• _The problem_:
Only the lines that contain the string "pixels" belong in the answer; pull them from the records.

== Segment start ==

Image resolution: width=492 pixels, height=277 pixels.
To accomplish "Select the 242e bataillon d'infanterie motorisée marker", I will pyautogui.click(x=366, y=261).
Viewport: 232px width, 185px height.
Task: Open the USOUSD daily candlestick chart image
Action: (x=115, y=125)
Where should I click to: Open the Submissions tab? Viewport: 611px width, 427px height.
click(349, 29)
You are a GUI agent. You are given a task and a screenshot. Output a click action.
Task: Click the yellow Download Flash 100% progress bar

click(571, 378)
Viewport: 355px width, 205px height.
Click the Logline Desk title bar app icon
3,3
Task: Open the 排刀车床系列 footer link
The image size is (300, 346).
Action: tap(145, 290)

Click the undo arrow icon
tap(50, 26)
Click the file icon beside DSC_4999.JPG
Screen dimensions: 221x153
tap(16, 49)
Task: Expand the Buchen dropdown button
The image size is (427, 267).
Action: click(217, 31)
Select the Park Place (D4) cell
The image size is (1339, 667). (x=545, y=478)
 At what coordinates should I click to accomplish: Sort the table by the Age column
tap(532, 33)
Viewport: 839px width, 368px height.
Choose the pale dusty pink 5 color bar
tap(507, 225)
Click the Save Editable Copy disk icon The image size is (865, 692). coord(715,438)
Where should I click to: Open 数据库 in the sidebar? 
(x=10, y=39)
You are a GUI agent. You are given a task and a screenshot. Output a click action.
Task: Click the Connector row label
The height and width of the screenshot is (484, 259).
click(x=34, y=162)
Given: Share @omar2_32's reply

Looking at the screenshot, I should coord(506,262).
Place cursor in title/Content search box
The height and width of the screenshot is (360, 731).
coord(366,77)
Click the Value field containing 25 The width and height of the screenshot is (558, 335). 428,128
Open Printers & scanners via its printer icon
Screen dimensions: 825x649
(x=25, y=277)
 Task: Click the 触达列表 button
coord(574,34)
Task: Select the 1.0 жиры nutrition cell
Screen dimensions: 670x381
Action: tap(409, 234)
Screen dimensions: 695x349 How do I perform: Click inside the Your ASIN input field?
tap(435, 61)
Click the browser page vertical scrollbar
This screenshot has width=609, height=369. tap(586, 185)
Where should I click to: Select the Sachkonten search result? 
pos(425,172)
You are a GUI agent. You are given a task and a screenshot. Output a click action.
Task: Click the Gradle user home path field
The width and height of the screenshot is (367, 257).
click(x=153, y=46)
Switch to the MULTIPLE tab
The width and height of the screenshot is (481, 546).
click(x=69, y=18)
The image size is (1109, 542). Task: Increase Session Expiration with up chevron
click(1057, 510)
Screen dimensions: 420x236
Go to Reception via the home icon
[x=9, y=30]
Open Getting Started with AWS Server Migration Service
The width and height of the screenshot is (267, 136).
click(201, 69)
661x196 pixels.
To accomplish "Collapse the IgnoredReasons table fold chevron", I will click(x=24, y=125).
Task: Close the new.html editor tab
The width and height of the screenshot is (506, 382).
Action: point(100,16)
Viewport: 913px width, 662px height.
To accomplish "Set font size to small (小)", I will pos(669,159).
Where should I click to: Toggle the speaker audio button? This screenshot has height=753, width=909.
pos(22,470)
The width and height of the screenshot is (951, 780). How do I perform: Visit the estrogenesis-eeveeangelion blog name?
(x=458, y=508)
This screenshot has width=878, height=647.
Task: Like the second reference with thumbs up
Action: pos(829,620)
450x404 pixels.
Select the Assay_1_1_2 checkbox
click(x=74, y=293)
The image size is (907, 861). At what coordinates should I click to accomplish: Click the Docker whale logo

== Segment end ==

• _Result for this task_:
Image resolution: width=492 pixels, height=277 pixels.
661x196 pixels.
450x404 pixels.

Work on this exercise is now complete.